## ACTIVITY
In the entries that follow, find the line containing "Given: Click the subtotal amount beside 商品の小計"; from there, copy every line exactly through the line containing "Where should I".
MATERIAL PROVIDED Block Start
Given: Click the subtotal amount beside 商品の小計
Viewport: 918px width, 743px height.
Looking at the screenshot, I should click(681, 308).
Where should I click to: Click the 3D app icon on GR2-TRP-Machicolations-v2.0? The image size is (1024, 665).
MATERIAL PROVIDED Block End
MATERIAL PROVIDED Block Start
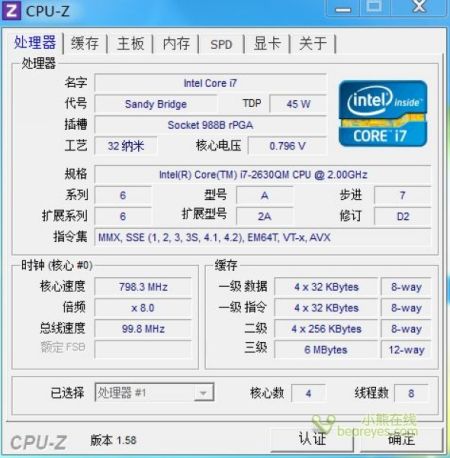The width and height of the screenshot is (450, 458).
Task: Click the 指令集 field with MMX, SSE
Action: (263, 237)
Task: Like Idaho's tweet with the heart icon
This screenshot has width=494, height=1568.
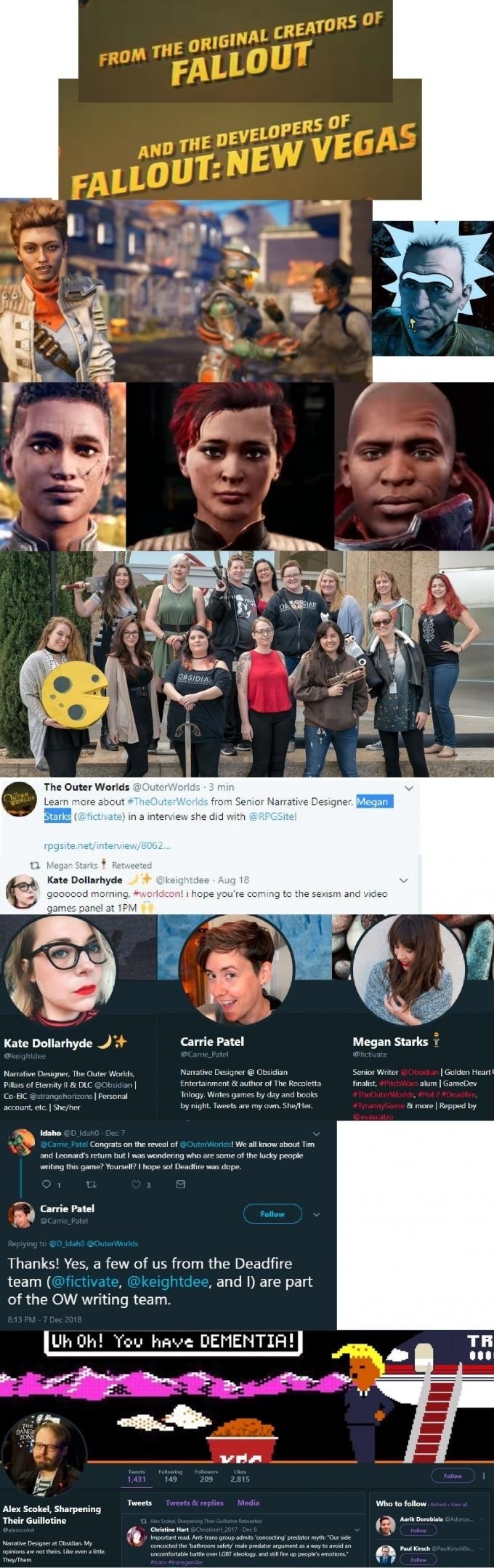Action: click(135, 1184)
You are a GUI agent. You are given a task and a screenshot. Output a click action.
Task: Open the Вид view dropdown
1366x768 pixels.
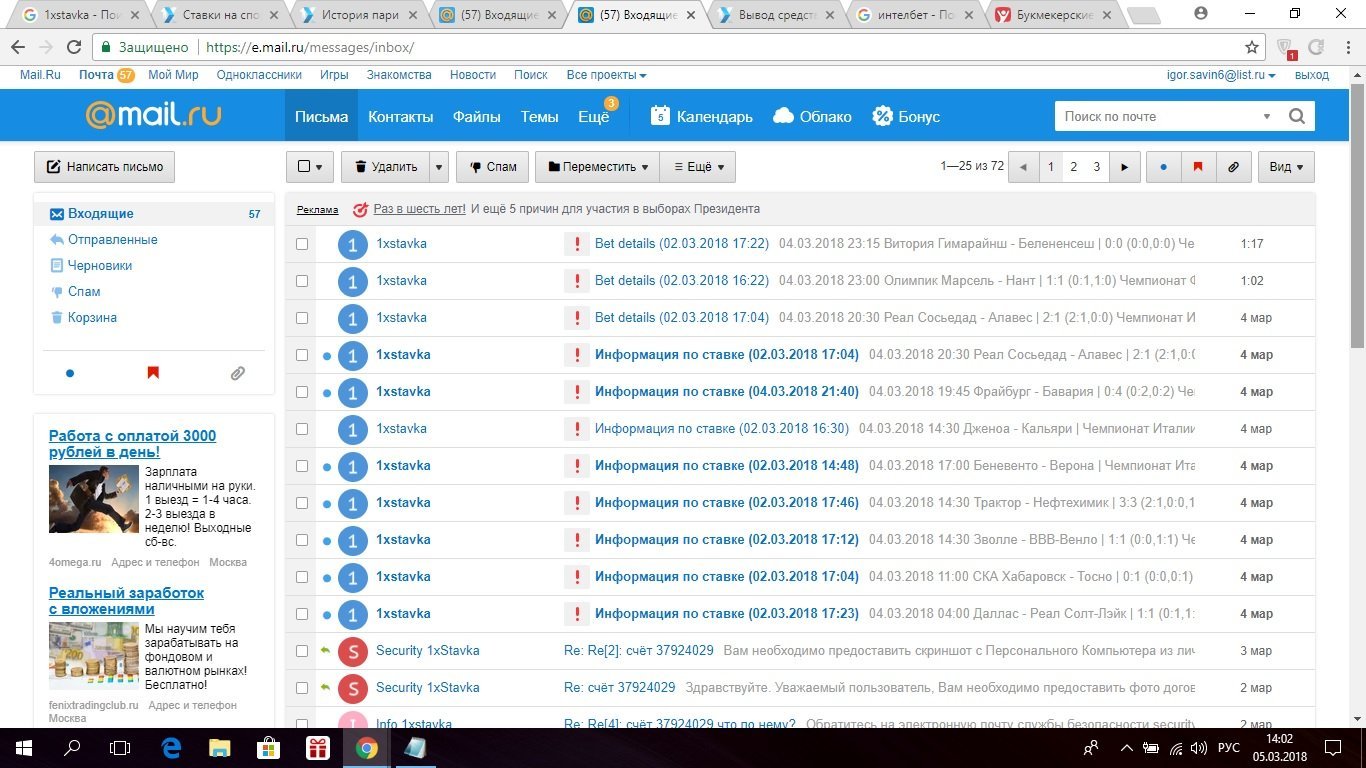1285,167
MATERIAL PROVIDED Block End
## SOLVED EXERCISE
Given: Click the subtotal amount beside 商品の小計
Viewport: 918px width, 743px height.
Looking at the screenshot, I should click(681, 308).
Where should I click to: Click the 3D app icon on GR2-TRP-Machicolations-v2.0? The image size is (1024, 665).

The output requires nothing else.